--- SET TASK ---
From the fishing accident forum thread, quote everything from "This is why" down to "(Jan 20, 2008)".

--- TEXT PASSAGE ---
###
Man that sucks. My prayers go out to him and his family.


----------



## Outlaw (Feb 20, 2004)

That's nuts!!! I've had flybacks but c/mon man, that's just freaky!


----------



## FishinAddiction (May 9, 2006)

makes me feel really lucky actually.....my buddy and I were bass fishing last year and he went to cast and whacked me in the back of the head full force with a spinnerbait....hurt like hell but I was OK...now I see I was very lucky too!


----------



## junkmansj (Jul 23, 2005)

jetty fishing, got snagged tried to rip it out i guess.
using the rod to pull it out, it broke free and became a bullet


----------



## 2aces (Jul 2, 2007)

Surf City Angler said:


> Fisherman hit in face with sinker, dies
> Published: July 30, 2008 at 4:46 PMOrder reprints | Print Story | Email to a Friend | Post a Comment Close ROOSEVELT, N.Y., July 30 (UPI) -- A New York man was killed in a "one-in-a-billion" fishing accident when a lead sinker collided with his face and became embedded in his brain, officials said.
> 
> Jaime Chicas, 21, of Roosevelt, N.Y., was with his cousin and brother-in-law at Jones Beach in Nassau County Friday when his his 3-ounce lead sinker emerged from the water and struck him in the face, Newsday reported.
> ...



My prayers go out to him and his family. I read about this on wed from the LI Newsday online. I know where he was fishing at I use to take my boat over near that area for fluke...


----------



## eaglesfanguy (May 1, 2003)

WOW..... As a kid i did the same thing...

I was snagged in a tree, fishing a local lake in Jersey... Kept yanking at it... And my friend was laughing.. I cranked down and pulled.. next thing i knew .. I heard a zip or woosh of noise and thump..... Hit me in the chest.. Left a baseball size bruis on my chest.. 

I cant imagine what would have happend if it hit me in the face..... Yikes...

my condolences to this guys family..


----------



## sand flea (Oct 24, 1999)

This is why we need to take other people's safety seriously when they're flinging lead around. You really can kill someone.


----------



## sudshunter (Jan 20, 2008)

my thoughts and prayers go out to his family!!!


----------
###
--- Screenshot and document pointing data ---

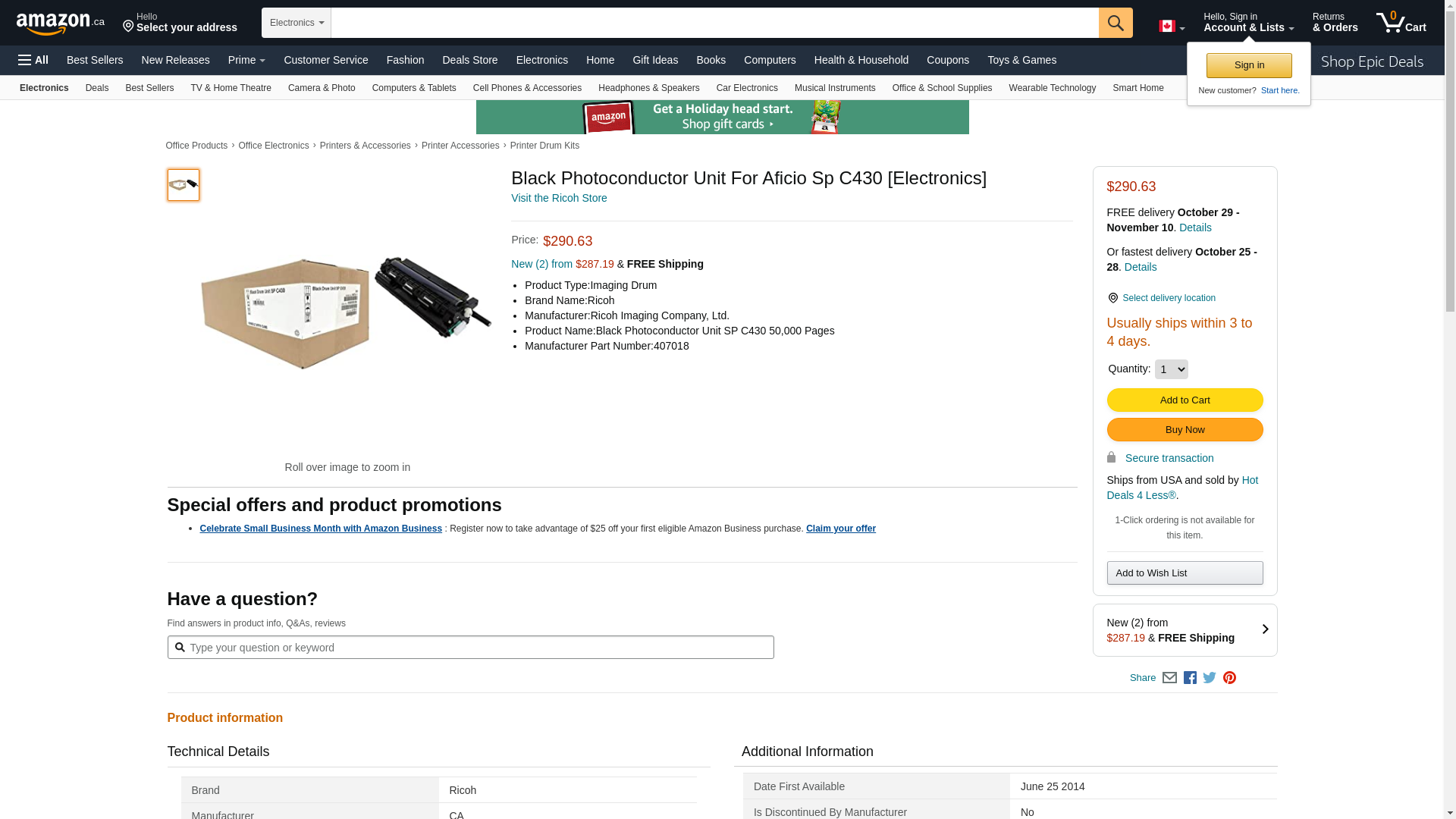This screenshot has width=1456, height=819.
Task: Click the Amazon.ca logo
Action: click(60, 24)

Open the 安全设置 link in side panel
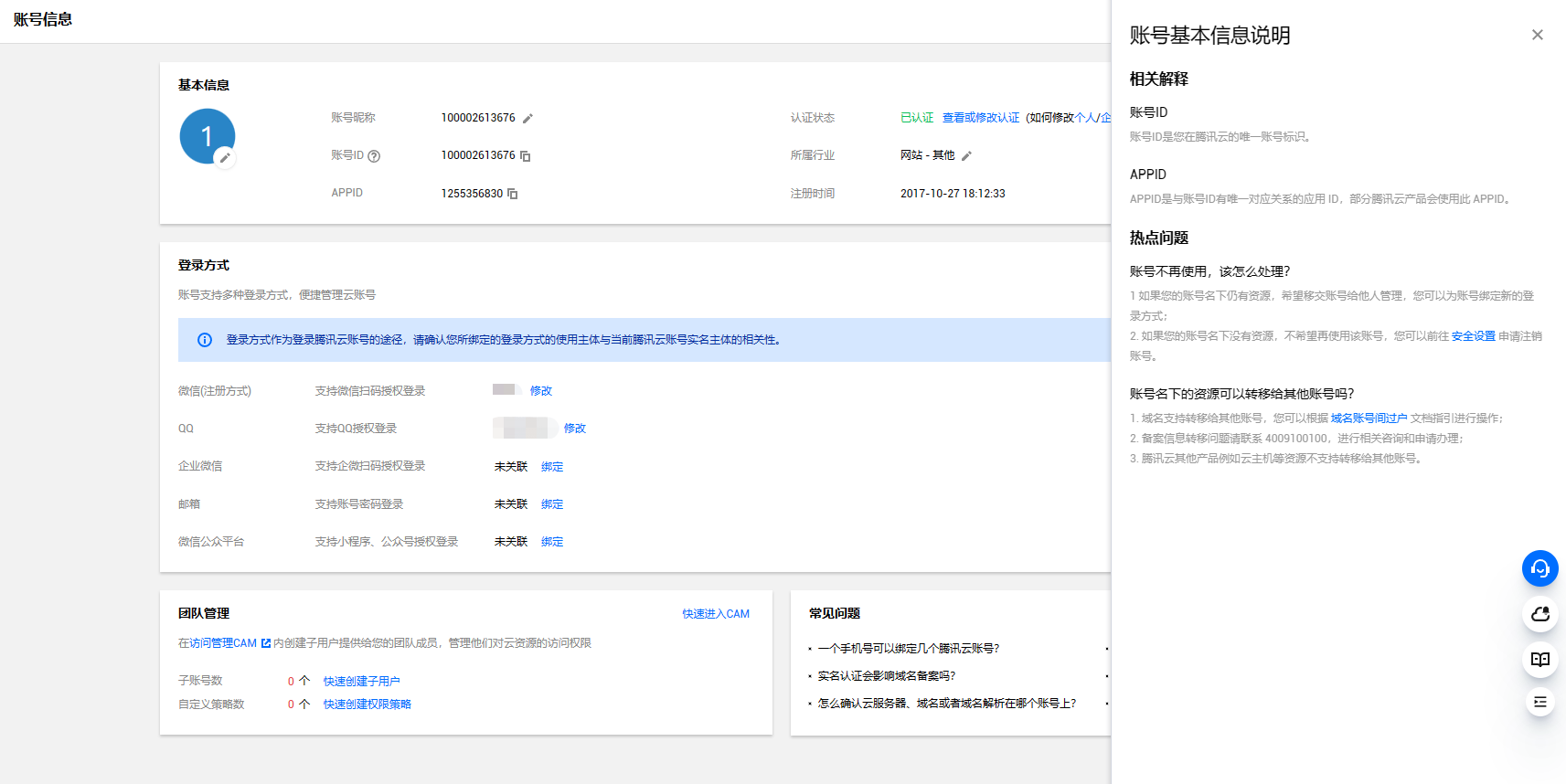1473,336
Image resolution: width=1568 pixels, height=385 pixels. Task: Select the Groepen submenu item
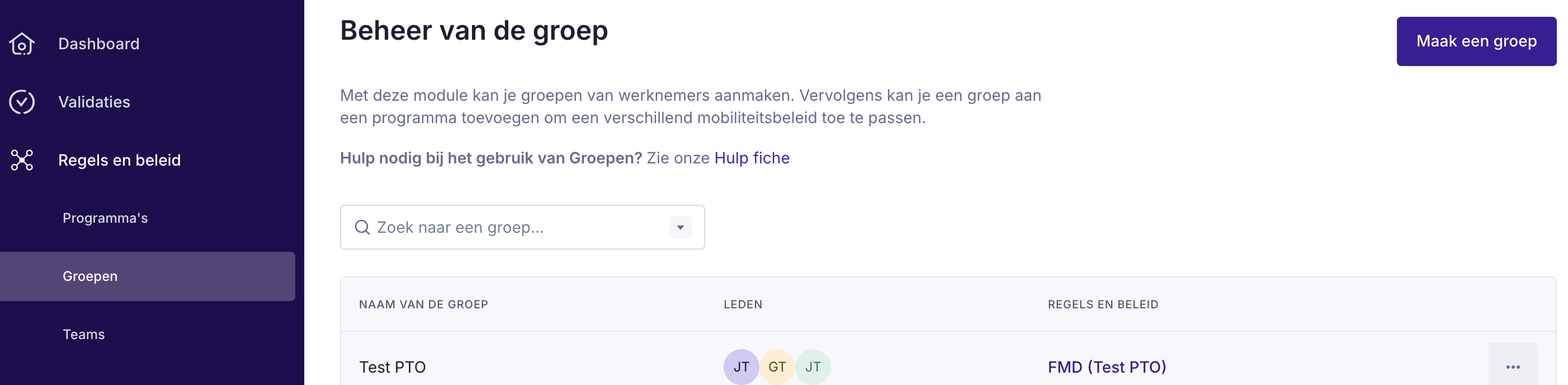[90, 276]
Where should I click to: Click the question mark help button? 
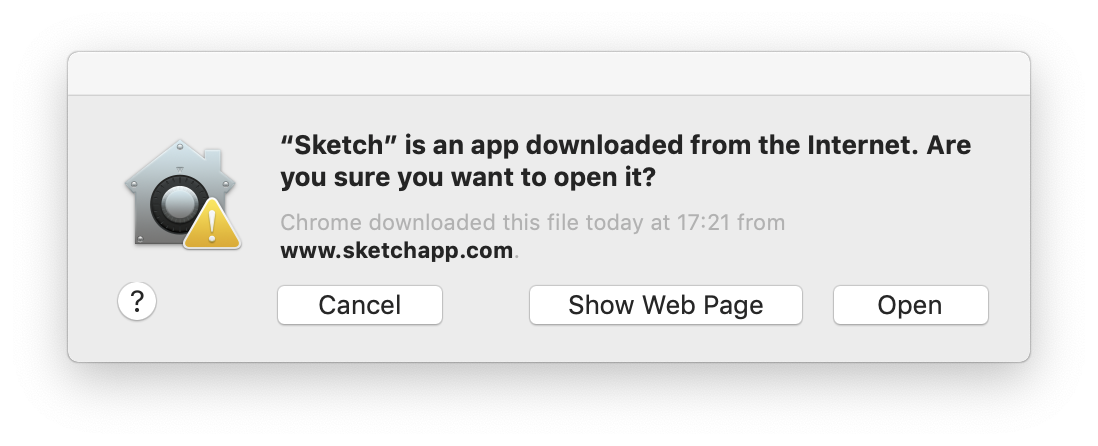[x=137, y=302]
###
--- RESULT OF THE EXERCISE ---
This is why we need to take other people's safety seriously when they're flinging lead around. You really can kill someone.


----------



## sudshunter (Jan 20, 2008)